5

In a document clustering process, as a data pre-processing step, I first applied singular vector decomposition to obtain U, S and Vt and then by choosing a suitable number of eigen values I truncated Vt, which now gives me a good document-document correlation from what I read here. Now I am performing clustering on the columns of the matrix Vt to cluster similar documents together and for this I chose k-means and the initial results looked acceptable to me (with k = 10 clusters) but I wanted to dig a bit deeper on choosing the k value itself. To determine the number of clusters k in k-means, I was suggested to look at cross-validation.

Before implementing it I wanted to figure out if there is a built-in way to achieve it using numpy or scipy. Currently, the way I am performing kmeans is to simply use the function from scipy.

import numpy, scipy

# Preprocess the data and compute svd
U, S, Vt = svd(A) # A is the TFIDF representation of the original term-document matrix

# Obtain the document-document correlations from Vt
# This 50 is the threshold obtained after examining a scree plot of S
docvectors = numpy.transpose(self.Vt[0:50, 0:]) 

# Prepare the data to run k-means
whitened = whiten(docvectors)
res, idx = kmeans2(whitened, 10, iter=20)

Assuming my methodology is correct so far (please correct me if I am missing some step), at this stage, what is the standard way of using the output to perform cross-validation? Any reference/implementations/suggestions on how this would be applied to k-means would be greatly appreciated.

Community
  • 1
  • 1
Legend
  • 113,822
  • 119
  • 272
  • 400

3 Answers3

7

To run k-fold cross validation, you'd need some measure of quality to optimize for. This could be either a classification measure such as accuracy or F1, or a specialized one such as the V-measure.

Even the clustering quality measures that I know of need a labeled dataset ("ground truth") to work; the difference with classification is that you only need part of your data to be labeled for the evaluation, while the k-means algorithm can make use all the data to determine the centroids and thus the clusters.

V-measure and several other scores are implemented in scikit-learn, as well as generic cross validation code and a "grid search" module that optimizes according to a specified measure of evaluation using k-fold CV. Disclaimer: I'm involved in scikit-learn development, though I didn't write any of the code mentioned.

Fred Foo
  • 355,277
  • 75
  • 744
  • 836
  • 1
    Thank you for your reply.

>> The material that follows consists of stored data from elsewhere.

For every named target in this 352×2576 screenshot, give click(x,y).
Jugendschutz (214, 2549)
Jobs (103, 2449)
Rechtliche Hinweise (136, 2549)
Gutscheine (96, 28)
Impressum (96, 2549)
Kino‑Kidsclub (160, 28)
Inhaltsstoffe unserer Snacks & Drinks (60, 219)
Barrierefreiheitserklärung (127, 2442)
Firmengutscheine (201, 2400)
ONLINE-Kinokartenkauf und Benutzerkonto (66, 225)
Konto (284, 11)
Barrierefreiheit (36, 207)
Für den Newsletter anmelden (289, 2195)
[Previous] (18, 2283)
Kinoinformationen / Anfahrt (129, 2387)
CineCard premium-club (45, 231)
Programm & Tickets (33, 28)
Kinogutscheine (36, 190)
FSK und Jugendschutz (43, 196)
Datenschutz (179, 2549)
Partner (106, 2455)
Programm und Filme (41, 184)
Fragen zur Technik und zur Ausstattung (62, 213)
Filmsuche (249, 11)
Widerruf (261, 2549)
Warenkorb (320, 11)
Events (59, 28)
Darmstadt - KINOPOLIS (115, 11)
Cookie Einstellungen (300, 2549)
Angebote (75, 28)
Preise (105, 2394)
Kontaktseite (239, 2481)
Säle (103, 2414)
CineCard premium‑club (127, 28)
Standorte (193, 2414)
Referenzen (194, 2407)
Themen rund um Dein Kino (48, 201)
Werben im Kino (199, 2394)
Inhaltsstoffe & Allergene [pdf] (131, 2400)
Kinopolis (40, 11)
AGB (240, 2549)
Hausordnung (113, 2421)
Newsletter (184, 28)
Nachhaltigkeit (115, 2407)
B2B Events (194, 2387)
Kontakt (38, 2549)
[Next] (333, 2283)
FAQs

I am sorry but I am a little confused at this point. So should my take away point be that I cannot use k-fold cross validation for the output of k-means (because the output of k-means is just what I specify it to be, the data classified into the clusters that I specify) and that I need to manually label some of my dataset? I guess my question is more on the lines of, how would I utilize this technique to determine k in k-means or do I follow some additional steps. – Legend Jul 10 '11 at 01:38
  • @Legend: well, cross validation can be very useful for finding the right parameters, but since it requires some data to be labeled and changing *k* actually changes **the number of labels**, it may not be the best technique for optimizing this specific parameter. I can't help you much further; I don't do clustering on a daily basis. – Fred Foo Jul 10 '11 at 14:07
  • Great! Thank you for clarifying that. I was suggested this technique from another question of mine. I will look for some other approaches. Thank you once again for your time. – Legend Jul 11 '11 at 02:38
1

Indeed to do traditional cross validation with F1-score or V-Measure as scoring function you would need some labeled data as ground truth. But in this case you could just count the number of classes in the ground truth dataset and use it as your optimal value for K, hence no-need for cross-validation.

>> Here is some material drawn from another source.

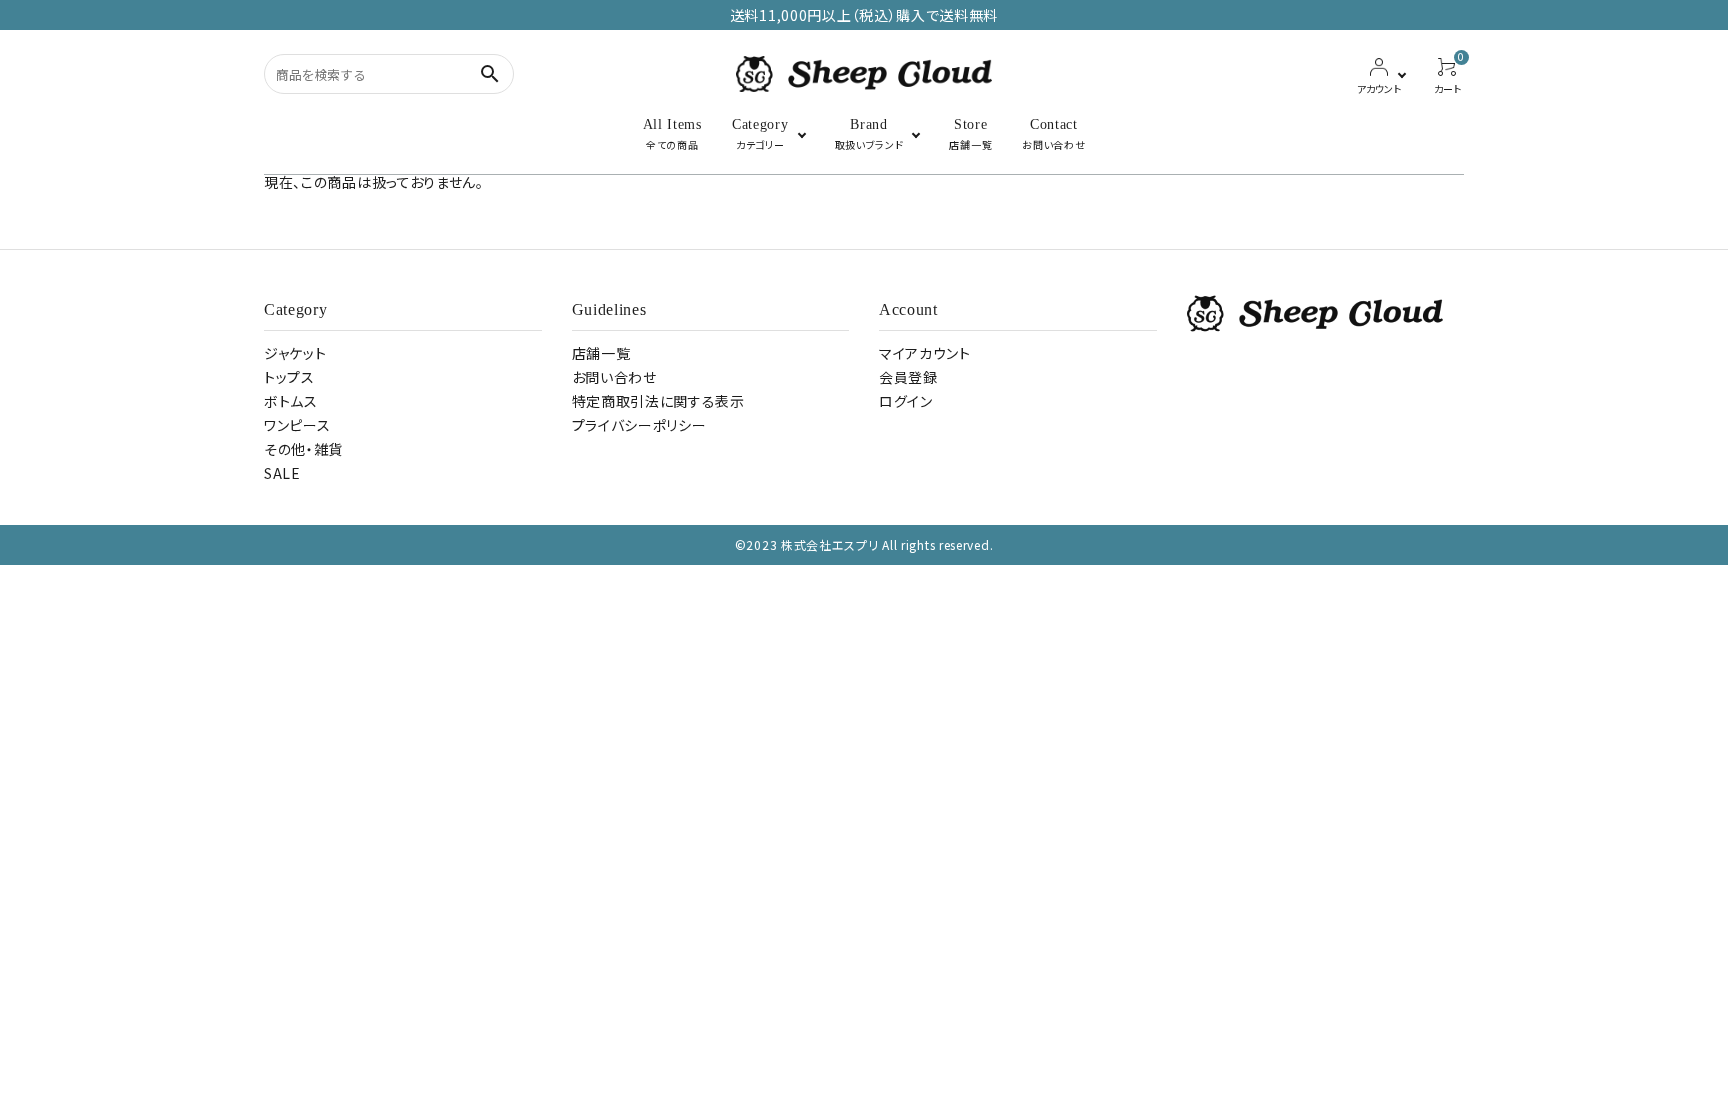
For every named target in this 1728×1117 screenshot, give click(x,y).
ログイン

Alternatively you could use a cluster stability measure as unsupervised performance evaluation and do some kind of cross validation procedure for that. However this is not yet implemented in scikit-learn even though it's still on my personal todo list.

You can find additional info on this approach in the following answer on metaoptimize.com/qa. In particular you should read Clustering Stability: An Overview by Ulrike von Luxburg.

ogrisel
  • 39,309
  • 12
  • 116
  • 125
0

Here they use withinss to find an optimal number of clusters. "withinss" is an attribute of the kmeans object returned. That could be used to find a minimum "error"

https://www.statmethods.net/advstats/cluster.html

wss <- (nrow(mydata)-1)*sum(apply(mydata,2,var))
for (i in 2:15) wss[i] <- sum(kmeans(mydata, 
   centers=i)$withinss)
plot(1:15, wss, type="b", xlab="Number of Clusters",
  ylab="Within groups sum of squares")

This formula isn't exactly it. But I'm working on one myself. The model would still change every time, but it would at least be the best model out of a bunch of iterations.

thistleknot
  • 1,098
  • 16
  • 38